On June 30, 2016, NMFS published a proposed rule for Regulatory Amendment 1 and requested public comment (81 FR 42625). The proposed rule and Regulatory Amendment 1 outline the rationale for the action contained in this final rule. A summary of the action implemented by Regulatory Amendment 1 and this final rule is provided below.
Management Measure Contained in This Final Rule
This final rule establishes a commercial trip limit for dolphin for vessels that have a Federal commercial permit for Atlantic dolphin and wahoo.
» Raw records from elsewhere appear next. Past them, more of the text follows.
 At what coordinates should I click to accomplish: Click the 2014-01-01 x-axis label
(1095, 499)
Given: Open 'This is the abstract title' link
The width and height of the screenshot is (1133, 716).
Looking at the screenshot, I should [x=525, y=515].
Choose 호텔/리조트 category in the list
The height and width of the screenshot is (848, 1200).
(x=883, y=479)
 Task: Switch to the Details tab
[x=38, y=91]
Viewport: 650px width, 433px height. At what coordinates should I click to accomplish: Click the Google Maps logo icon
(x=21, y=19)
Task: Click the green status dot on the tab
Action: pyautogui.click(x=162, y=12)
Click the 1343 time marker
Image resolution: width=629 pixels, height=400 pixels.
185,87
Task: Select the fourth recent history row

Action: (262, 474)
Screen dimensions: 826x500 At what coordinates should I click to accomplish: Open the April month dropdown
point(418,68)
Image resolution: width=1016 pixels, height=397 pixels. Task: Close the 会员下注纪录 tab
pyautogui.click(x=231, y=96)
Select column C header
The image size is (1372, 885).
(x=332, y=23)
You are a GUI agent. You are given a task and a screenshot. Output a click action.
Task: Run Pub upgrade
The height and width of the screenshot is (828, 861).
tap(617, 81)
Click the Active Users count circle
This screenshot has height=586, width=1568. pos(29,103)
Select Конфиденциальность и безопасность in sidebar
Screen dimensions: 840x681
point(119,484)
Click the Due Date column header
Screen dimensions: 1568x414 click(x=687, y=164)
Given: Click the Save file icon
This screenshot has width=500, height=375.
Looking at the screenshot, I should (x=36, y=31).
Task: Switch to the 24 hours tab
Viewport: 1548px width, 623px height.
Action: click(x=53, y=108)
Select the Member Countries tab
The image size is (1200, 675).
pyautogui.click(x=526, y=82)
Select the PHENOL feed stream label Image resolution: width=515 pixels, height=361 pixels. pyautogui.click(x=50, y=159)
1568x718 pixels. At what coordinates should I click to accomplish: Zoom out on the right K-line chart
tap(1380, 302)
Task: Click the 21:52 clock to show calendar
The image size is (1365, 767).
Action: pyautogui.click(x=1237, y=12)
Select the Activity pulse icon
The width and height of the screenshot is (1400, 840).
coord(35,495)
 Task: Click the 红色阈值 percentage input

Dolphin Commercial Trip Limit
Currently, no commercial trip limit exists for vessels that possess a Federal commercial permit for Atlantic dolphin and wahoo. However, there is a Start Printed Page 96389commercial trip limit of 200 lb (91 kg) of dolphin and wahoo, combined, for vessels that do not have a Federal commercial permit for Atlantic dolphin and wahoo but do have a Federal commercial permit in any other fishery, provided that all fishing and landings from that trip occur north of 39° N. lat. (50 CFR 622.278(a)(2)). This final rule establishes a commercial trip limit of 4,000 lb (1,814 kg), round weight, for the dolphin commercial sector in the Atlantic, once 75 percent of the commercial ACL is reached. This trip limit remains in effect until the end of the fishing year or until the commercial ACL is met, whichever comes first. This trip limit applies to vessels that have a Federal commercial permit for Atlantic dolphin and wahoo, provided that the vessel is not operating as a charter vessel or headboat. There will be no applicable trip limit for the dolphin commercial sector in the Atlantic prior to 75 percent of the commercial ACL being reached. The Council determined that establishing this commercial trip limit would reduce the chance of early closures during the fishing year as a result of the accountability measures being triggered, and thereby reduce the severity of any economic or social impacts as a result of a commercial sector closure.
Comments and Responses
NMFS received four comments on the proposed rule and Regulatory Amendment 1. One comment was outside the scope of the amendment and two were in support of the amendment as proposed. Those comments are not addressed below. The remaining single commenter opposed the management actions in the proposed rule and Regulatory Amendment 1; summaries of and responses to the comments in opposition to the proposed rule and Regulatory Amendment 1 are below.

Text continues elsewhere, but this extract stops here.